HyperspaceDB Architecture Guide

HyperspaceDB is a specialized vector database designed for high-performance hyperbolic embedding search. This document details its internal architecture, storage format, and indexing strategies.


🏗 System Overview

The system follows a strict Command-Query Separation (CQS) pattern, tailored for write-heavy ingestion and latency-sensitive search.

graph TD
    Client[Client (gRPC)] -->|Insert| S[Server Service]
    Client -->|Search| S
    
    subgraph Persistence Layer
        S -->|1. Append| WAL[Write-Ahead Log]
        S -->|2. Append| VS[Vector Store]
    end
    
    subgraph Indexing Layer
        S -->|3. Send ID| Q[Async Queue (Channel)]
        Q -->|Pop| W[Indexer Worker]
        W -->|Update| HNSW[HNSW Graph (RAM)]
    end

    subgraph Embedding Layer
        S -->|InsertText| EE[Embedding Service]
        EE -->|Chunking| BE[Embedding Backends]
    end
    
    subgraph Background Tasks
        Snap[Snapshotter] -->|Serialize| Disk[Index Snapshot (.snap)]
    end

💾 Storage Layer (hyperspace-store)

1. Vector Storage (data/)

Vectors are stored in a segmented, append-only format using Memory-Mapped Files (mmap).
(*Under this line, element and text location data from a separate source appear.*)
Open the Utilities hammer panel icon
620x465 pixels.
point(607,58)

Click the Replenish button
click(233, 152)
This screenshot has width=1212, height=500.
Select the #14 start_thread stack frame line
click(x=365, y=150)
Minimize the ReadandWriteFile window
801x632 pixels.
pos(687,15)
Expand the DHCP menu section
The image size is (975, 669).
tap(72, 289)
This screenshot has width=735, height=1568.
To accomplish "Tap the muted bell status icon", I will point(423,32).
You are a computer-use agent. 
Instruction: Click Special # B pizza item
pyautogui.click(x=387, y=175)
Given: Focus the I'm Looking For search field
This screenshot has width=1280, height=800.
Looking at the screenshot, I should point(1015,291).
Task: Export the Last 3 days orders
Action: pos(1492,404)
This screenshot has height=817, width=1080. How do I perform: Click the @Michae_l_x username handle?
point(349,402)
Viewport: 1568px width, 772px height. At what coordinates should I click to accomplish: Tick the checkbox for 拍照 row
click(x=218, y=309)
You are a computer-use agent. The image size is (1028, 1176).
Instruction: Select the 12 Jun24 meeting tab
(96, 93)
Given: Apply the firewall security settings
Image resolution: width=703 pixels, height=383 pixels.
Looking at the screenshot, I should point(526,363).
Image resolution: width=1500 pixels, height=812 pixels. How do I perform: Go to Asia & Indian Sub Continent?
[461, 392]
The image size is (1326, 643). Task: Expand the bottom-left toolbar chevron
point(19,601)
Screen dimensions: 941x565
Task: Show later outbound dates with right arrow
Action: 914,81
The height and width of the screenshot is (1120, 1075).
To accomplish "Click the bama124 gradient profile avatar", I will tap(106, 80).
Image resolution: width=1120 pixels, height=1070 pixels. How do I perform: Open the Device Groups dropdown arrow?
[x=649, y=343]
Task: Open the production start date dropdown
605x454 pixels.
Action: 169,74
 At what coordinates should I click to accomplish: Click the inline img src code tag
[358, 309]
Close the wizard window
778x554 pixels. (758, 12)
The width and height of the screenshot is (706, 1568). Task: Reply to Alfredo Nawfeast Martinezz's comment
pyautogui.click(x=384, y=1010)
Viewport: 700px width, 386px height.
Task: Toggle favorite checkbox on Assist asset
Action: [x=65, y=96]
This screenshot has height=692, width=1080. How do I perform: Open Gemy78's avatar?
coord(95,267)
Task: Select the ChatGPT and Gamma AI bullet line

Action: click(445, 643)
  • Segments: Data is split into chunks of 65,536 vectors (2^16).
  • Files: chunk_0.hyp, chunk_1.hyp, etc.
  • Quantization: Vectors are optionally quantized (e.g., ScalarI8), reducing size from 64-bit float to 8-bit integer per dimension (8x compression).

2. Write-Ahead Log (wal.log)

Writes are durable. Every insert is appended to wal.log before being acknowledged. Upon restart, the WAL helps recover data that wasn't yet persisted in the Index Snapshot.


🕸 Indexing Layer (hyperspace-index)

Hyperbolic HNSW

We implement a modified Hierarchical Navigable Small World graph optimized for the Poincaré Ball model.

  • Distance Metric: Poincaré distance formula: $$ d(u, v) = \text{acosh}\left(1 + 2 \frac{||u-v||^2}{(1-||u||^2)(1-||v||^2)}\right) $$
  • Optimization: We compare $||u-v||^2$ and cached normalization factors $\alpha = 1/(1-||u||^2)$ to avoid expensive acosh calls during graph traversal.
  • Locking: The graph uses fine-grained RwLock per node layer, allowing concurrent searches and updates.

Dynamic Configuration

Parameters ef_search (search depth) and ef_construction (build quality) are stored in AtomicUsize global config, allowing runtime tuning without restarts.


⚡️ Performance Traits

  1. Async Indexing: Client receives OK as soon as data hits the WAL. Indexing happens in the background.
  2. Zero-Copy Read: Search uses mmap to read quantized vectors directly from OS cache without heap allocation.
  3. SIMD Acceleration: Distance calculations use std::simd (Portable SIMD) for 4-8x speedup on supported CPUs (AVX2, Neon).

🔄 Lifecycle

  1. Startup:
    • Load index.snap (Rkyv zero-copy deserialization).
    • Replay wal.log for any missing vectors.
  2. Runtime:
    • Serve read/write requests.
    • Background worker consumes indexing queue.
    • Snapshotter periodically saves graph state.
  3. Shutdown:
    • Stop accepting writes.
    • Drain indexing queue.
    • Save final snapshot.
    • Close file handles.

Memory Management & Stability

Cold Storage Architecture

HyperspaceDB implements a "Cold Storage" mechanism to handle large numbers of collections efficiently:

  1. Lazy Loading: Collections are not loaded into RAM at startup. Instead, only metadata is scanned. The actual collection (vector index, storage) is instantiated from disk only upon the first get() request.
  2. Idle Eviction (Reaper): A background task runs every 60 seconds to scan for idle collections. Any collection not accessed for a configurable period (default: 1 hour) is automatically unloaded from memory to free up RAM.
  3. Graceful Shutdown: When a collection is evicted or deleted, its Drop implementation ensures that all associated background tasks (indexing, snapshotting) are immediately aborted, preventing resource leaks and panicked threads.

This architecture allows HyperspaceDB to support thousands of collections while keeping the active memory footprint low, scaling based on actual usage rather than total data.